Opposition fordert einen Rettungsschirm für die Kultur
Grüne, SPD und FDP wollen Kunst- und Kulturschaffenden helfen – und kritisieren die Staatsregierung
- Mit einem „Sechs-Punkte-Akut-Katalog“wollen die Oppositionsfraktionen von Grünen, SPD und FDP im bayerischen Landtag die notleidende Kulturszene über die Pandemie retten.
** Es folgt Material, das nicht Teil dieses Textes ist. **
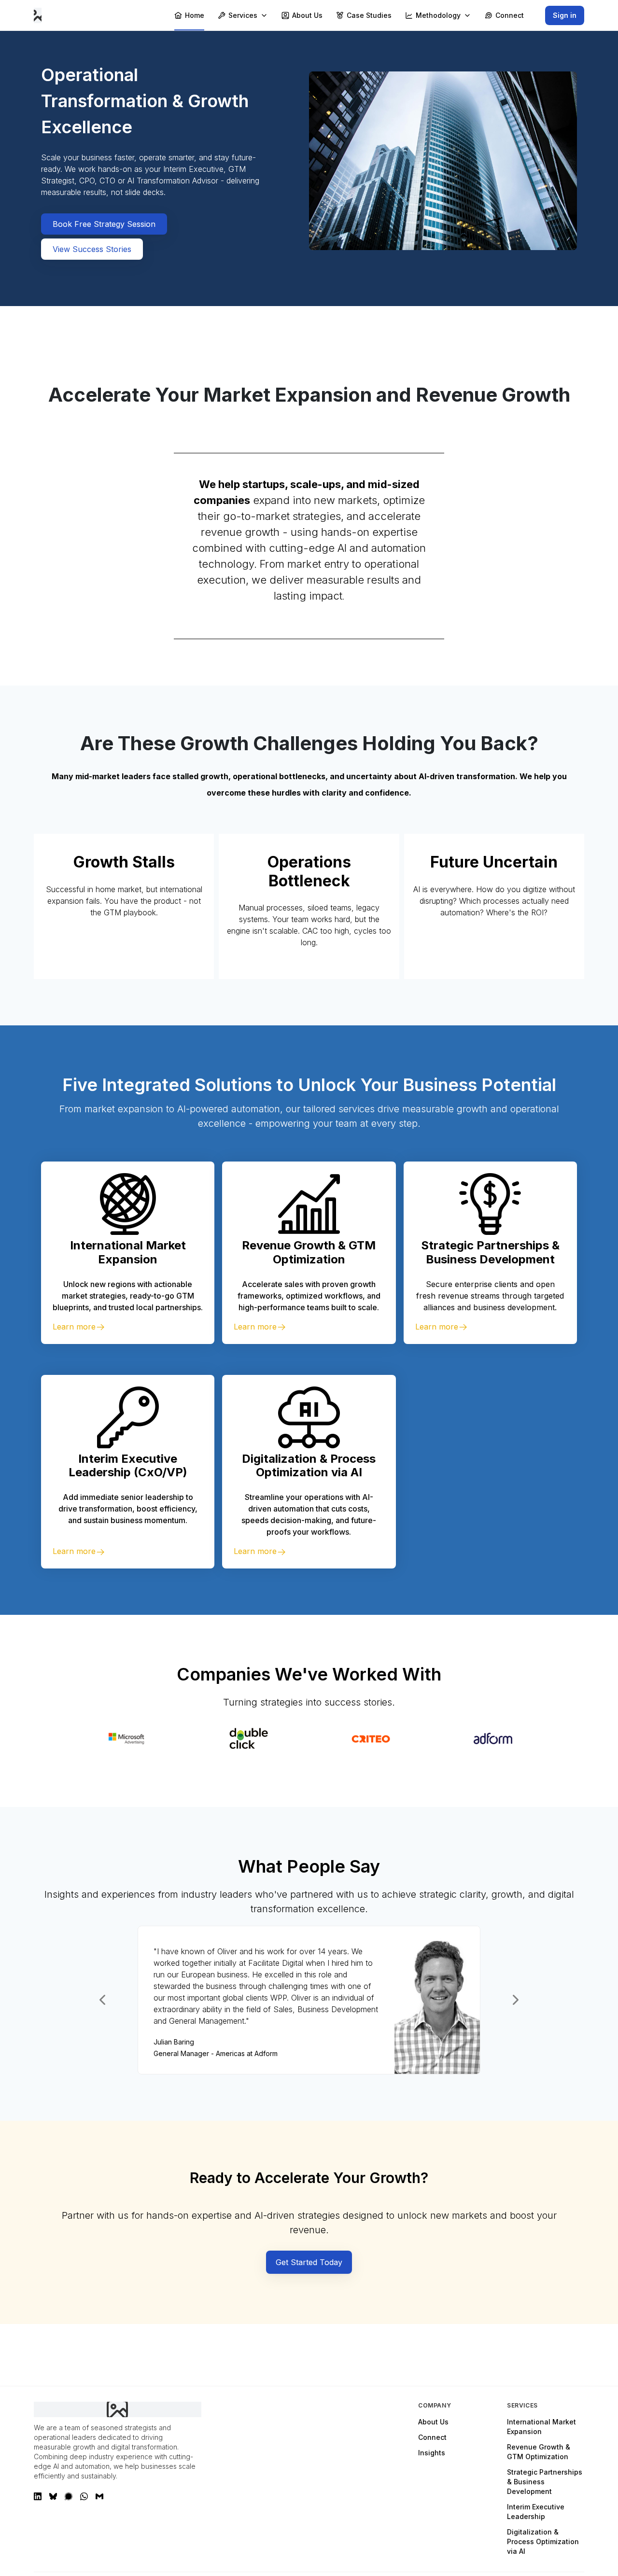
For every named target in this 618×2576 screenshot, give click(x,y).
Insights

Für die FDP unterstrich der ehemalige Wissenschaftsminister Wolfgang Heubisch am Freitag in München die Bedeutung der Kulturhilfen: „Ohne Kultur wird der Freistaat Bayern in seiner jetzigen Ausprägung nicht lange bestehen.“Der Katalog basiert auf einer Anhörung von Kulturschaffenden im Dezember.
Die drei Fraktionen fordern dauerhafte Unterstützung in Form der SoloSelbstständigen-Hilfen für den Kulturbereich. Die Hilfen in Höhe des Existenzminimums von 1180 Euro endeten zum Jahreswechsel. Es müsse Schluss sein mit dem Hin und Her um solche Hilfen, forderte die GrünenKulturpolitikerin Sanne Kurz. Die drei Fraktionen verlangen, sich schon jetzt über die Zeit nach Abklingen der Pandemie Gedanken zu machen. Wenn die Zahlen nach unten gehen, sei es zu spät, die Weichen für Kulturfrühling und -sommer zu stellen, sagte Volkmar Halbleib von der SPD. Es sei sehr wohl planbar, was bei welchen Infektionswerten gemacht werden könne.
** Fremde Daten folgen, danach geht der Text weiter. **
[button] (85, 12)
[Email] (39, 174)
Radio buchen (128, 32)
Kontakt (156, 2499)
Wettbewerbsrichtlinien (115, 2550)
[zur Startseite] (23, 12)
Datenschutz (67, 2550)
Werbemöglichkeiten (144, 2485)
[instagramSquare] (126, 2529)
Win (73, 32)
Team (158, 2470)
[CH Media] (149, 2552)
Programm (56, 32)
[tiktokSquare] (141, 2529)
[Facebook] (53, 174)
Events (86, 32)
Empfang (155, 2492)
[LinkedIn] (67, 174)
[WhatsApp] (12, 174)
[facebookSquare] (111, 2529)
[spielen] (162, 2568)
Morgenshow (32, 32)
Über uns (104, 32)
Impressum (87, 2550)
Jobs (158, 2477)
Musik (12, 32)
Analog zum Film-Ausfallfonds soll sich die bayerischen Staatsregierung nach dem Willen von Grünen, SPD und FDP auf Bundesebene für einen Kultur-Ausfallfonds einsetzen. Weil keine Versicherung in der Pandemie mehr Risiken von Kulturveranstaltungen tragen wolle, müsse dies dieser Fonds übernehmen. Der FilmFonds trage bereits erfolgreich zum Weiterbetrieb der Filmwirtschaft bei.
Die Kulturpolitiker zeigten sich überzeugt, dass das Infektionsgeschehen bei Kulturveranstaltungen beherrschbar ist. Pilotprojekte hätten ergeben, dass diese Veranstaltungen keinesfalls Superspreader-Events seien, so Kurz. Die Regierung müsse daher den Weg freimachen für einen Neustart im Notbetrieb, aber ohne pauschale Deckelung der Publikumsgröße, so eine Forderung des KulturUnterstützungskatalogs. Der bayerische Sonderweg der pauschalen Deckelung sei ein Irrweg" Die Kulturbranche sollte zudem durch die Anerkennung der digitalen Gästeregistrierung unterstützt werden. Bisher seien die Daten nur marginal zur Pandemiebekämpfung genutzt worden.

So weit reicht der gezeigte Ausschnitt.